By an agreement of 20 October 1870, the GNR was allowed 33% of gross receipts for working the Methley Joint passenger service, altered on 1 January 1885 to 1s per mile for "all trains necessary to the branch". Several new collieries were opened along it and suitable sidings put in.

==Infrastructure changes==
The signalling was altered for interlocking in preparation for installation of the block system, ready for two new services beginning on 1 May 1876. A south curve at Lofthouse, making a triangular junction there, and a new joint station were brought into use on 1 May 1876. Lofthouse Joint station was built on the curve, and was located on a 1 in 90 gradient. The station and curve carried a service of six trains each way on weekdays and two on Sundays between Wakefield (Kirkgate) and Milford Junction via Methley.

Lofthouse Joint station was renamed Lofthouse in the February 1881 timetable, and again renamed Lofthouse & Outwood in July 1888.

After the withdrawal of the North Eastern Railway York to Leeds service via Methley, the portion of the Methley branch between Methley Joint Junction and Methley Junction fell into disuse for passenger services, but the track was not removed until 1943. On 4 October of that year the Methley Junction L&YR station was closed.

==After 1923==
At the grouping of 1923 the line passed to the joint ownership of the LMS and the LNER.

The passenger service using the Lofthouse south curve was discontinued from 17 June 1957.

On 5 May 1958 diesel multiple unit trains began working from Leeds Central over the Methley Joint Line into Castleford Central (as the NER station had been renamed), and then continued to Pontefract.
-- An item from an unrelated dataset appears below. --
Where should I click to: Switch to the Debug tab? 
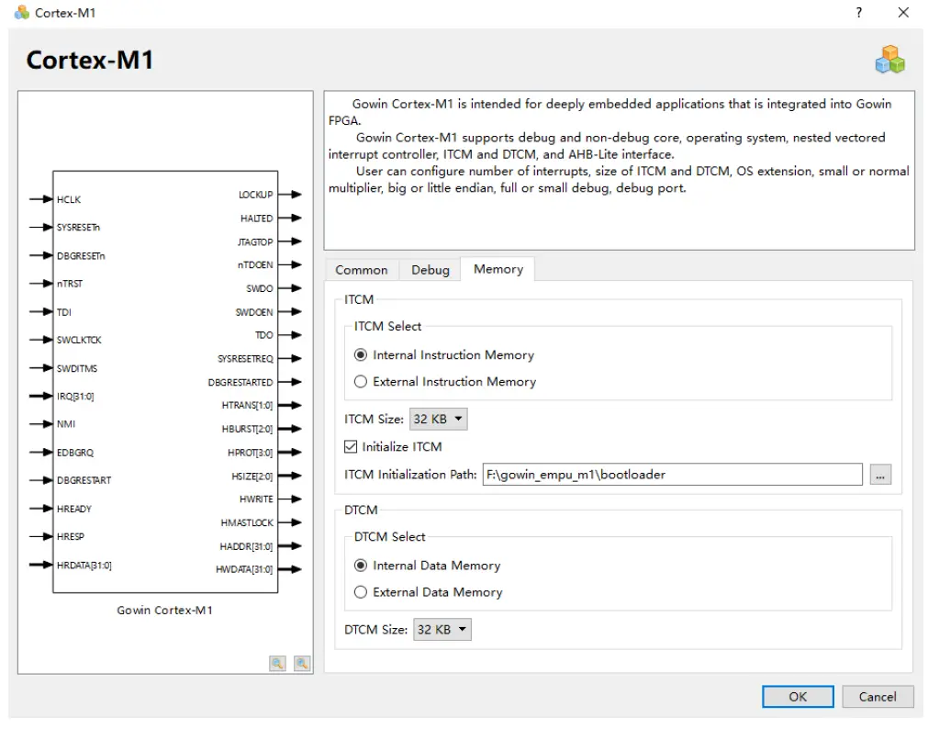(430, 269)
This service was discontinued from 2 November 1964, when the Methley Joint Line was closed to all passenger traffic.

The western end of the line from Lofthouse junctions to Newmarket (Silkstone) Colliery was closed completely from 5 April 1965; the colliery traffic was accessible to and from the Methley end only; the connection at Methley to the L&YR was closed from 27 March 1967, leaving only the route to the former NER line.

The line closed completely on 23 February 1981.

==Locations==
===Main line===
- Lofthouse South Junction; on BW&LR;
- Lofthouse Joint station; opened 1 June 1869; renamed Lofthouse 1881; renamed Lofthouse and Outwood 1888; closed 1957;
- Lofthouse East Junction;
- Stanley; opened 1 May 1869; closed 2 November 1964;
- Newmarket Colliery West Junction;
- Newmarket Colliery East Junction;
- Methley South Junction;
- Methley NE Junction.

===North curve at Lofthouse===
- Lofthouse North Junction;
- Lofthouse East Junction.

===Connection to L&YR at Methley===
- Methley South Junction;
- Methley; opened 1 May 1869; renamed Methley South 1951; closed 7 March 1960;
- Lofthouse Junction (at Methley) on L&YR.